Writing the vertex of a parabola

Just like a second opinion please.

I have a parabola y = x^2 - 10x - 8

I have the equation y = a(x - h)^2 + K

where (h, k) are the vertex

am I right to change the signs and write;

h = 10

k = 8

so the vertex of y = x^2 - 10x - 8

= (10, 8)

Thanks

Re: Writing the vertex of a parabola

You've to convert $\displaystyle y=x^2-10x-8$ into the form $\displaystyle y=a(x-h)^2+k$.

In you other topic you used the technique 'completing the square', use this technique for this exercice.

Notice:

The vertex $\displaystyle V(10,8)$ is the vertex of the parabola: $\displaystyle y=(x-10)^2+8=x^2-20x+108$.

Re: Writing the vertex of a parabola

Quote:

Originally Posted by

**Siron** You've to convert $\displaystyle y=x^2-10x-8$ into the form $\displaystyle y=a(x-h)^2+k$.

In you other topic you used the technique 'completing the square', use this technique for this exercice.

Notice:

The vertex $\displaystyle V(10,8)$ is the vertex of the parabola: $\displaystyle y=(x-10)^2+8=x^2-20x+108$.

Thanks for that, so if I already have the equation and the parabola, I can just read straight from the parabola and apply it to the h and k, i.e the vertex (10, 8).
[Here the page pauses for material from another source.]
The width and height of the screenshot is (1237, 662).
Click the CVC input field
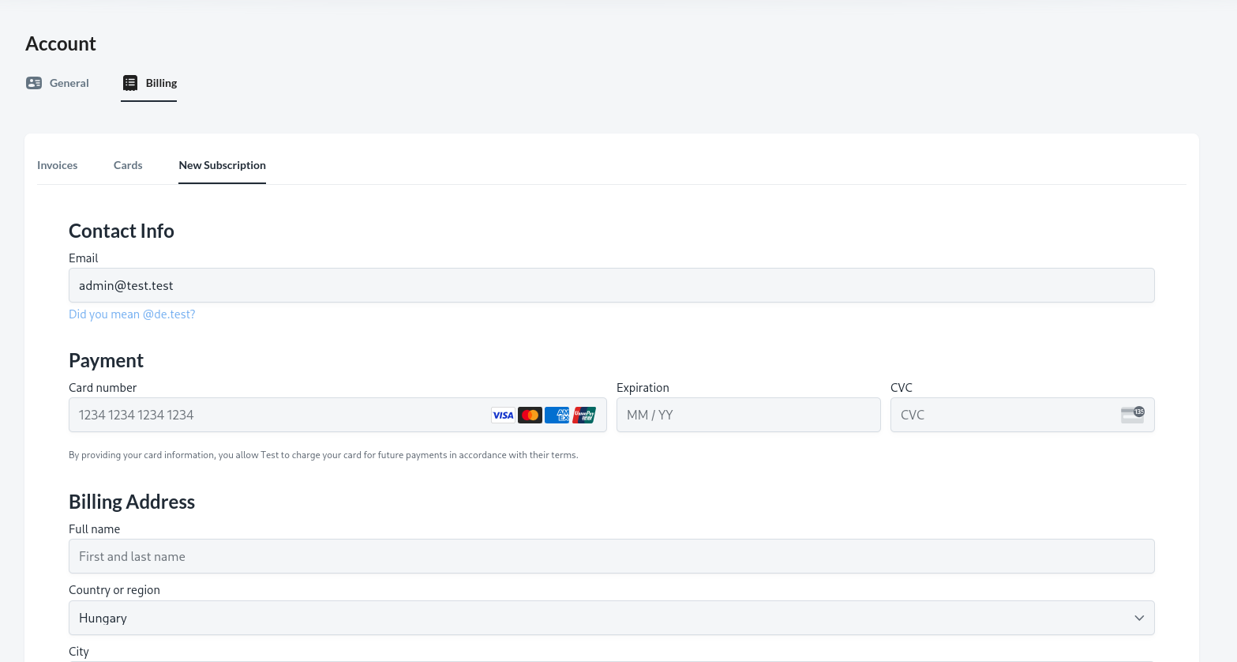[x=1003, y=415]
Re: Writing the vertex of a parabola

If you've a polynomial in the form:

$\displaystyle y=a(x-h)^2+k$

then like you said, you can determine the coordinates of the vertex directly: (h,k)

If you've a polynomial in the form:

$\displaystyle y=ax^2+bx+c$

then you've to convert this polynomial into the form $\displaystyle y=a(x-h)^2+k$

In case of your exercice, you have given a polynomial in the form $\displaystyle y=ax^2+bx+c$ so convert it to the other form (by using 'completing the square, like you did in your previous topic)

So, can you write:

$\displaystyle y=x^2-10x-8$ into the form: $\displaystyle y=a(x-h)^2+k$?
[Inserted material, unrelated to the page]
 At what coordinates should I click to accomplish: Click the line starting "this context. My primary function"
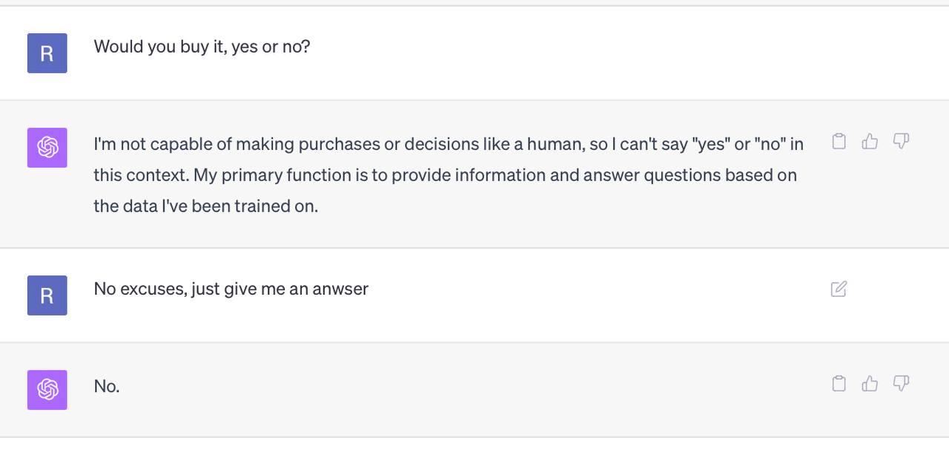pyautogui.click(x=445, y=175)
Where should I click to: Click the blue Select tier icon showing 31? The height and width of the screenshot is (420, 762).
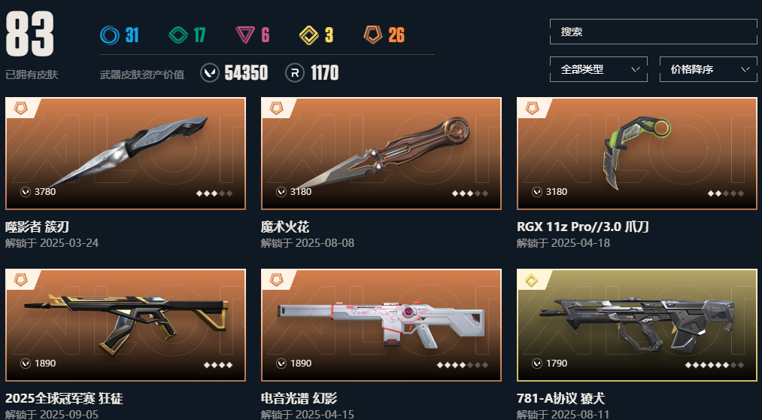click(110, 35)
Re: Writing the vertex of a parabola

Quote:

Originally Posted by

**Siron** If you've a polynomial in the form:

$\displaystyle y=a(x-h)^2+k$

then like you said, you can determine the coordinates of the vertex directly: (h,k)
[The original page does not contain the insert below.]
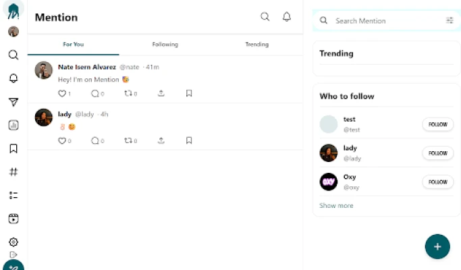Open hashtag Explore icon in sidebar

(x=13, y=172)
If you've a polynomial in the form:

$\displaystyle y=ax^2+bx+c$

then you've to convert this polynomial into the form $\displaystyle y=a(x-h)^2+k$

In case of your exercice, you have given a polynomial in the form $\displaystyle y=ax^2+bx+c$ so convert it to the other form (by using 'completing the square, like you did in your previous topic)

So, can you write:

$\displaystyle y=x^2-10x-8$ into the form: $\displaystyle y=a(x-h)^2+k$?

If I am right, then;

y = x^2 - 10x + 8 = x(x - 10)^2 - 8

Re: Writing the vertex of a parabola

But $\displaystyle y=x(x-10)^2-8=x(x^2-20x+100)-8=x^3-20x^2+100x-8$, so that's not an option.

Do you notice:

$\displaystyle x^2-10x+25=(x-5)^2$

?

But in this case you've $\displaystyle y=x^2-10x-8$, so you've to subtract a (constant) number of 25 to hold the original equation, so:

$\displaystyle x^2-10x+25-a=x^2-10x-8$

Calculate a, then you can wright:

$\displaystyle x^2-10x-8=(x-5)^2-a$

Re: Writing the vertex of a parabola

Quote:

Originally Posted by

**David Green** I have a parabola y = x^2 - 10x - 8

I have the equation y = a(x - h)^2 + K

where (h, k) are the vertex

$\displaystyle y=x^2-10x-8=(x-5)^2-33$ Completing the square.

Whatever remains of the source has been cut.